From that moment forward, I got caught up in the same frenzy that swept the media and the nation. I had a Knicks #17 jersey, bumper stickers, coffee cups — I even cut my hair like Jeremy to show my support. I wasn’t often in the habit of eating a nice dinner at home, but when I did, I’d leave an empty chair in case He came by for a bite to eat. At the risk of hyperbole, I lived and breathed Jeremy Lin.
And then a few months passed. The Twitterverse moved on. The blogs moved on. Hell, even my friends moved on. I was stuck. “Say hello to my Lin-tle friend,” I remember saying one morning, to myself, as I put some toothpaste on a toothbrush. That was before I stopped taking care of myself. In an effort to stay well-versed in the basics of Linsanity, I started to rewatch every game I could on my DVR.

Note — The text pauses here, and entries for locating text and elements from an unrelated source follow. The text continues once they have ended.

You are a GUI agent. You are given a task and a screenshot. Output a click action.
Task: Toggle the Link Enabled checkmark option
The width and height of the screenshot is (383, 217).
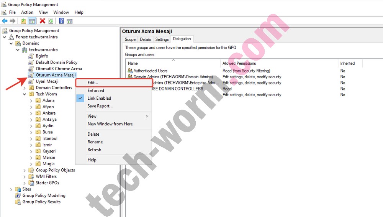coord(99,98)
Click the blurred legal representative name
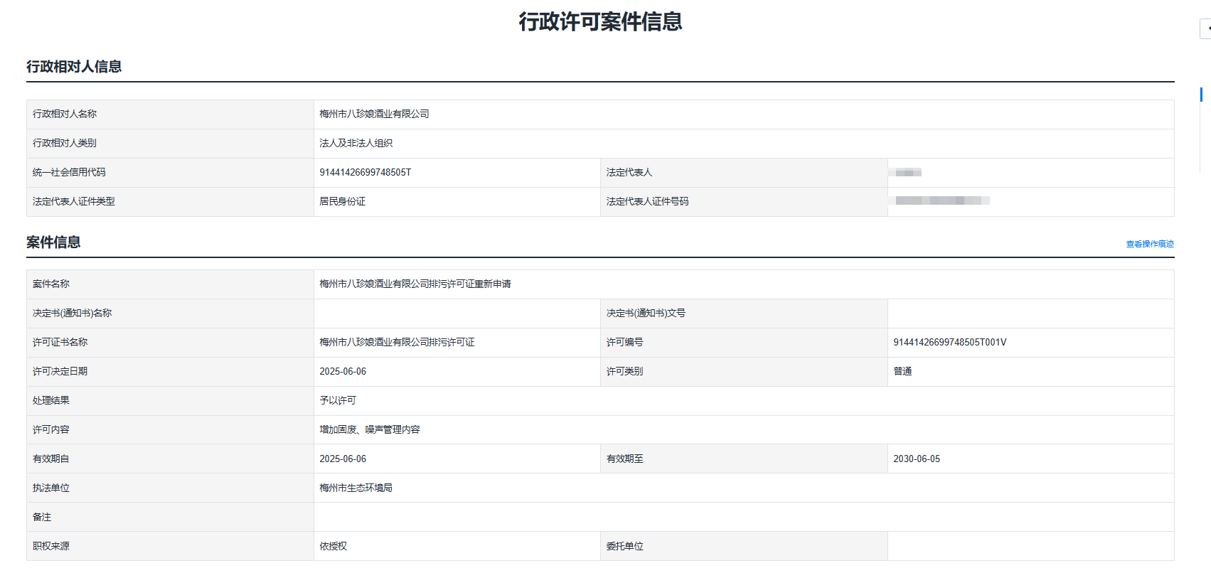Image resolution: width=1211 pixels, height=573 pixels. coord(907,173)
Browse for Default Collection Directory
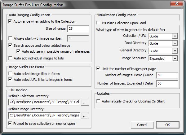The image size is (186, 135). tap(85, 102)
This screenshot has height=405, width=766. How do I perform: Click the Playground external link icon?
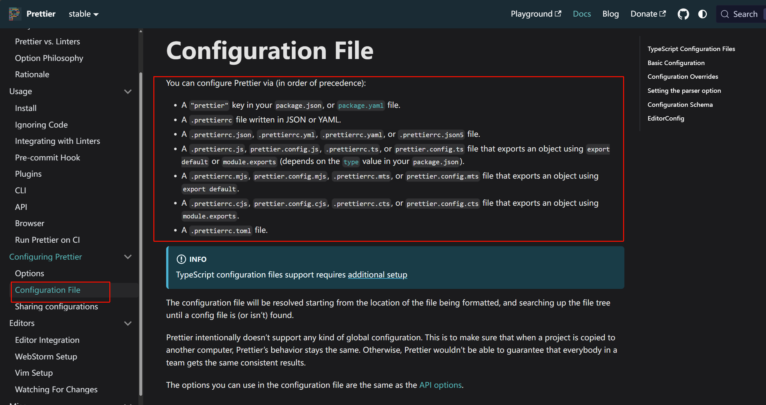(x=558, y=13)
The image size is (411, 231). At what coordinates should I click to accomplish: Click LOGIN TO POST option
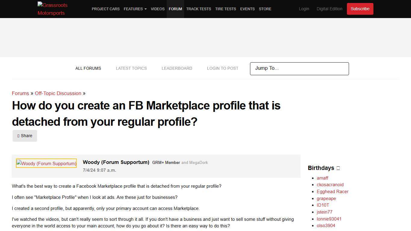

Night after night, day after day, I watched Jeremy Lin play games. I watched interviews. I read and re-read tweets. I refused to write my landlord any checks that didn’t end with the number 7. I worked on my young adult novel, “A Lin-kle in Time.” I stopped taking calls from my girlfriend. From my parents. From myself.
And that’s when it hit me. Jeremy Lin is just okay. He’s good — certainly a better baller than I could ever be — but not that good. With a career average of 11.8 points per game, my four-star hero was really more like an 11.8-star on a 20-star scale. That's when I knew I needed help.
Two years passed and I was still suffering from severe Linsanity when I found myself boarding a plane for my annual pilgrimage to the Barclays Center. I got a ping on my cell phone. “Your Sprint account is past due. Your coverage will cease in one hour. Visit sprint.com for more details. Reply ‘STOP’ to stop messages. Reply ‘HELP’ for instructions.” Great. Just what I needed. A weekend in the Big Apple with a big fat zero signal on my cell phone.
At this point I began cursing loudly in the aisle of the airplane. “Personal foul!” I screamed. “Sir, please find your seat,” the attendant asked. “Traveling!” I rebutted. It seemed I only knew how to get angry about basketball. It was Jeremy’s world and I was living in it. That’s when I knew I was right the first time I knew I needed help.
Cut to a dive bar in Brooklyn, one day later. Naturally, I couldn’t get into the game as I no longer had a job to pay for tickets, but there he was on the big screen: Jeremy Lin. As always, I had my beer in one hand and my lucky model of The Spirit of St. Louis in the other (The Spirit is the plane used for the first ever solo flight over the Atlantic by Charles Lin-dbergh in 1927). Fresh from my episode the day before, I knew that this game would be different. Looking at Jeremy on the TV, I worked up the courage to let out a firm, “no,” under my breath. It would be the first and last time told Jeremy Lin, “no.”
I handed my beer back to the bartender and walked right out the door. From that moment forward, I didn’t think about Jeremy. I didn’t talk about Jeremy. I didn’t want anything to do with Jeremy. I called my girlfriend from a pay phone to tell her the good news but couldn’t remember her number and also remembered she had broken things off three years earlier. That didn’t matter. Nothing mattered in that moment except my freedom and my lack of a place to stay for the next three nights in Brooklyn.
Looking back on that weekend now, I don’t think I would have done it differently. Maybe I could have just gotten off the plane instead of wasting a bunch of money booking a hotel last minute. Maybe I could have told Jeremy off four years earlier before my life fell apart. Perhaps with the exception of those two things, I wouldn’t change a thing.